Publicado em setembro-outubro de 2022 - ano 63 - número 347 - pág.: 62-64
31º DOMINGO DO TEMPO COMUM – 30 de outubro
Por Marcus Mareano*
Alegria e gratuidade de Deus
I. INTRODUÇÃO GERAL
Há muitas coisas para nos entristecer na vida: más notícias, crises mundiais, catástrofes etc. Todavia, podemos encontrar uma alegria perene mesmo que o meio não concorra para tal. Deus nos oferece gratuitamente essa alegria, consequente ao encontro com ele na oração e na liturgia.
A leitura do livro da Sabedoria anuncia o amor de Deus na criação pela sua principal criatura: o ser humano. O Evangelho narra o encontro de Jesus com o publicano Zaqueu. Os olhares se cruzam e uma conversão visível acontece diante de todos os presentes. A segunda carta aos Tessalonicenses instrui a não entrar em pânico com notícias falsas e manter a firmeza na fé.
Cada domingo é nossa Páscoa semanal. Recordamos a paixão, morte e ressurreição de Jesus na Eucaristia e nos dispomos a uma nova vida nele. Levemos nosso desejo de encontro e de salvação para a celebração e permitamos que nosso ser se encha da alegria da salvação. Deus nos olha com amor e quer nos encontrar para vivermos melhor a fraternidade no mundo.
II. COMENTÁRIO DOS TEXTOS BÍBLICOS
1. I leitura (Sb 11,22-12,2)
O livro da Sabedoria foi um dos últimos textos do Antigo Testamento. Foi escrito em grego, no século I a.C., na importante colônia judaica de Alexandria do Egito. O livro dirige-se tanto aos judeus helenistas quanto aos pagãos que se aproximaram do judaísmo.
O trecho escolhido para a proclamação na liturgia é um poema lindo e reverente ao amor onipotente de Deus, como lemos em inúmeros salmos. O autor demonstra o apreço de Deus pelo mundo criado e quanto este é passageiro e irrisório diante dele, como uma “gota de orvalho da manhã” (11,22). Entretanto, Deus se importa mais com o ser humano, pois ele tem compaixão, ama tudo e não despreza nada (11,23-24).
Seguem-se duas perguntas eloquentes: poderia algo existir se Deus não tivesse querido? Como uma existência se manteria, se não fosse chamada por Deus? (11,25). Tais perguntas demonstram o valor das coisas criadas e sua origem divina. A resposta é o amor de Deus, que é “Senhor, amigo da vida” (11,26).
Enfim, o autor do livro revela a face misericordiosa de Deus. Assim como ele não quer a morte e prefere a vida da criação, também não quer a morte do pecador, e sim que se converta e viva (Ez 18,23). Deus dá ao ser humano a oportunidade para o arrependimento e para se afastar do mal (Gn 2,7; Sl 104,29; Jó 27,3).
2. II leitura (2Ts 1,11-2,2)

* DADOS FORNECIDOS:
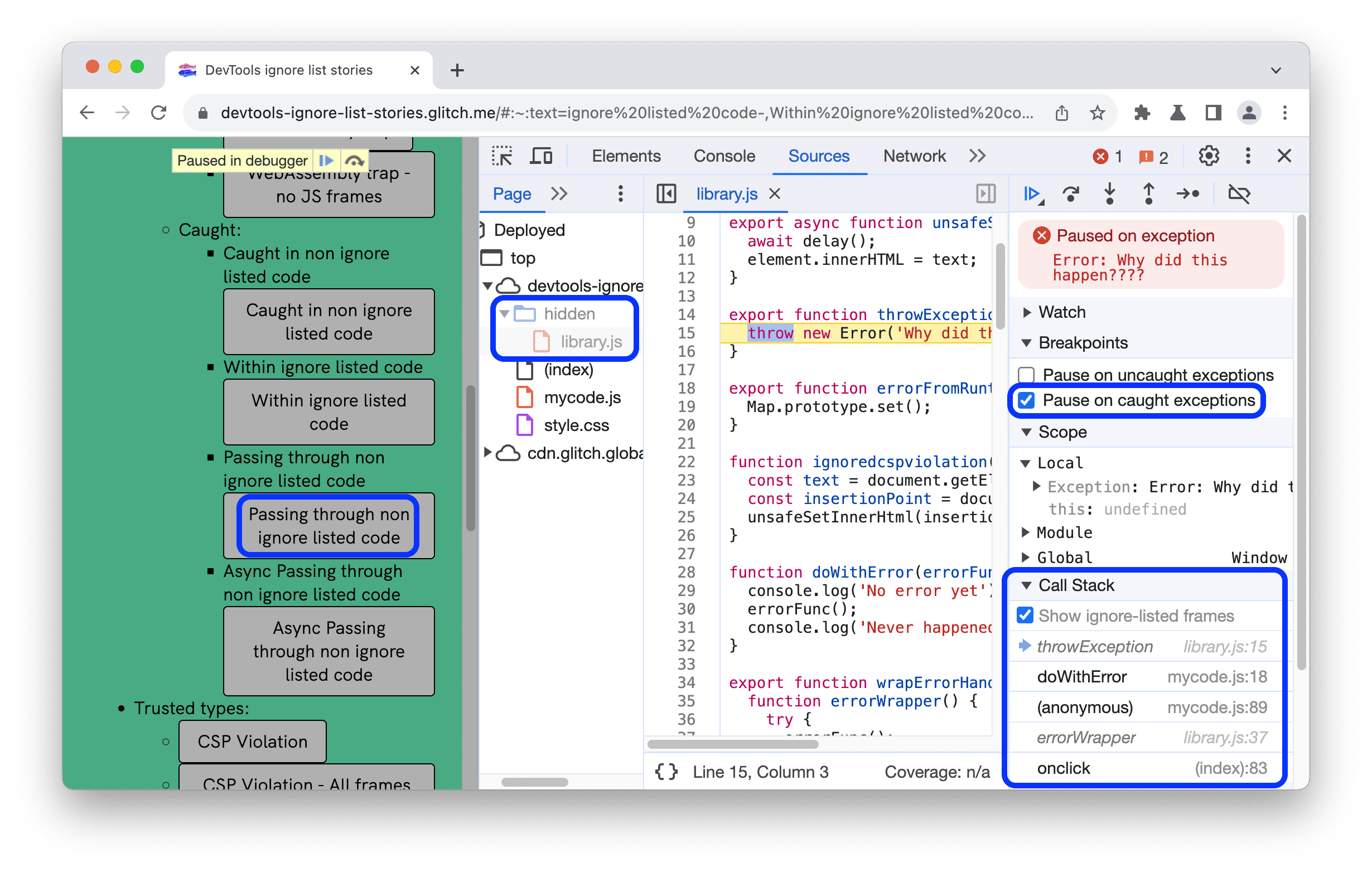Click the Customize DevTools menu icon
Viewport: 1372px width, 872px height.
click(1247, 156)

* TAREFA PROPOSTA 1:
Responda com base no comentário sobre as leituras do 31º domingo do tempo comum:
(a) Em que língua e em que século foi escrito o livro da Sabedoria?
(b) Com quem Jesus se encontra no Evangelho?
(c) A que o autor do livro da Sabedoria compara o mundo criado diante de Deus?
* TAREFA PROPOSTA 2: Transcreva, sem nenhuma alteração, o trecho do comentário sobre as leituras do 31º domingo do tempo comum que se abre com as palavras contendo "O livro da Sabedoria foi" e se fecha com "despreza nada (11,23-24).".
* TAREFA PROPOSTA 3: Dê prosseguimento ao comentário sobre as leituras do 31º domingo do tempo comum, começando logo após a última linha apresentada.
Os dados não têm nenhum papel nesta atividade.

* RESPOSTA DA TAREFA 1:
(a) Em grego, no século I a.C.
(b) Com o publicano Zaqueu.
(c) A uma “gota de orvalho da manhã”.

* RESPOSTA DA TAREFA 2:
O livro da Sabedoria foi um dos últimos textos do Antigo Testamento. Foi escrito em grego, no século I a.C., na importante colônia judaica de Alexandria do Egito. O livro dirige-se tanto aos judeus helenistas quanto aos pagãos que se aproximaram do judaísmo.
O trecho escolhido para a proclamação na liturgia é um poema lindo e reverente ao amor onipotente de Deus, como lemos em inúmeros salmos. O autor demonstra o apreço de Deus pelo mundo criado e quanto este é passageiro e irrisório diante dele, como uma “gota de orvalho da manhã” (11,22). Entretanto, Deus se importa mais com o ser humano, pois ele tem compaixão, ama tudo e não despreza nada (11,23-24).

* RESPOSTA DA TAREFA 3:
A segunda carta aos Tessalonicenses surgiu em uma situação menos conhecida do que a primeira. Ela parece ter sido escrita por um discípulo e assinada por Paulo (3,17). Descreve, em linguagem altamente simbólica, à maneira dos “apocalipses” judaicos, as coisas que devem acontecer antes da parusia.
O texto selecionado para a liturgia deste domingo aconselha a comunidade e corrige certas opiniões errôneas, difundidas entre os tessalonicenses. O autor recorda que não cessou de orar pelos irmãos e irmãs na fé, para que Deus os faça dignos do seu chamado e se cumpra a glorificação de Cristo por meio deles.
Em seguida, vem o tema central da carta: não se abalar por pretensas revelações (2,1-12). Na celebração, apenas tomamos a introdução ao tema (2,1-2). Esse trecho consiste em um pedido, relacionado com a vinda de Jesus: que os membros da comunidade não se alarmem com alguma inspiração, discurso ou carta afirmando que Jesus teria chegado. A parusia ainda está por acontecer, e isso não se dará por meio de falsas mensagens perturbadoras.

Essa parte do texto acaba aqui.